Обнаружилась в феномене Назгула и обратная сторона. Никто теперь не признавал Натали за пилота. Мэри-Лиис и подобные ей, при всех своих анекдотических промахах были теми, кто сам держится за рычаги и жмет гашетку. Натали звалась теперь «девчонка Назгула». Тысячи глаз придирчиво оценивали ее стройные ножки и плоский животик, и всем без исключения было дело: что они там с Назгулом вытворяют, и главное – как?

«Пристрелите меня, я тоже хочу такую на колени!»

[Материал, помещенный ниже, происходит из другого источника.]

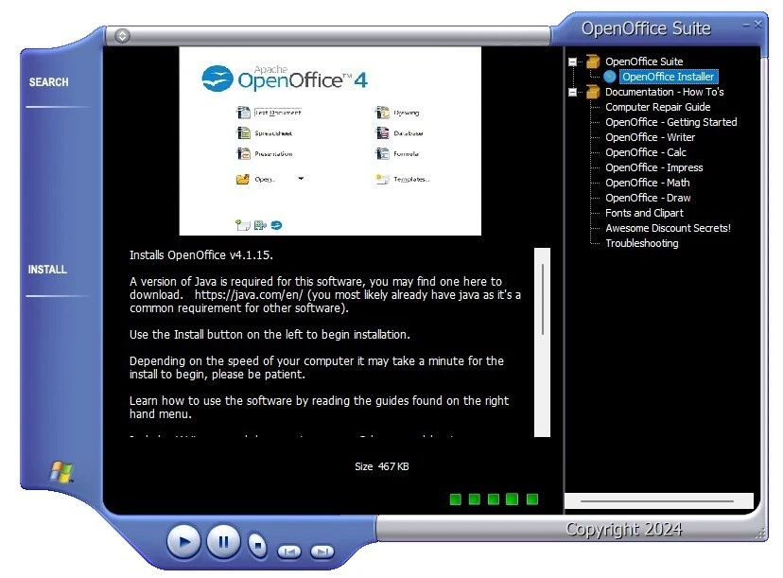Viewport: 783px width, 578px height.
Task: Click the INSTALL button
Action: pos(46,269)
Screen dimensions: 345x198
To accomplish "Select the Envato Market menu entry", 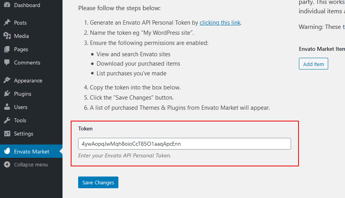I will pos(31,152).

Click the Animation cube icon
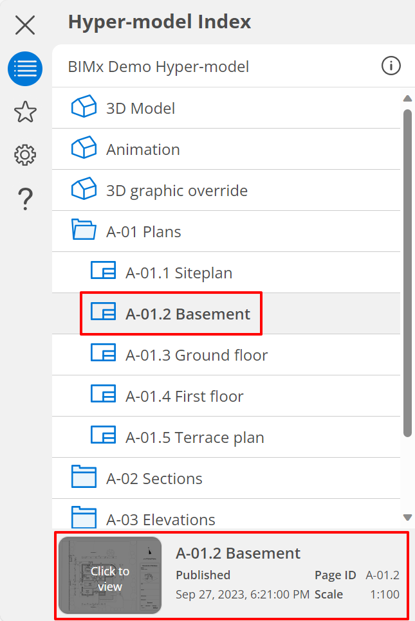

Каким-то образом Натали, всегда к таким вещам неприязненно чувствительной, на этот раз было все равно. «Ты не можешь строить свою жизнь вокруг вещи», «боевая техника служит недолго» и даже «здоровой женщине этого недостаточно» звучали в должной мере чопорно, но за ними слышалась ревнивая жадность влюбленного собственника. К тому же вопрос, не слишком ли много позволяет себе Гросс, явно был задан с умыслом. Не слишком, уверила она с тайной усмешкой. На что Назгул, поразмыслив, заметил: мол, Гросс – хороший мужик.

Побывав в первом бою драгоценным грузом, Натали решительно отказалась впредь «читать мантры». И хотя Назгул не изменил своему мнению, что женщине-де тут делать нечего, что пилот только ограничивает его возможности, пришлось ему взять на себя роль инструктора: доучивать всему тому, что Академия сочла лишним для пилота «недельной выучки», заклепки в щите и пушечного мяса. «Правее», «левее», «тут резче», «тверже руку», «педаль от себя до упора, я сказал – до упора!», «дуга плавнее, еще плавнее, это легче, чем по-прямой», «ну, сама теперь» – и так далее в том же духе. Процесс этот оказался неожиданно захватывающим.

А потом, в стычке, которую Назгул счел неопасной, он доверил ей пострелять.

Прошло, видимо, что-то около десяти минут погони за целью, непрерывно поливаемой плазмой, прежде чем Натали, охнув, догадалась спросить: что, неужто вся эскадрилья имела возможность насладиться ее воплями?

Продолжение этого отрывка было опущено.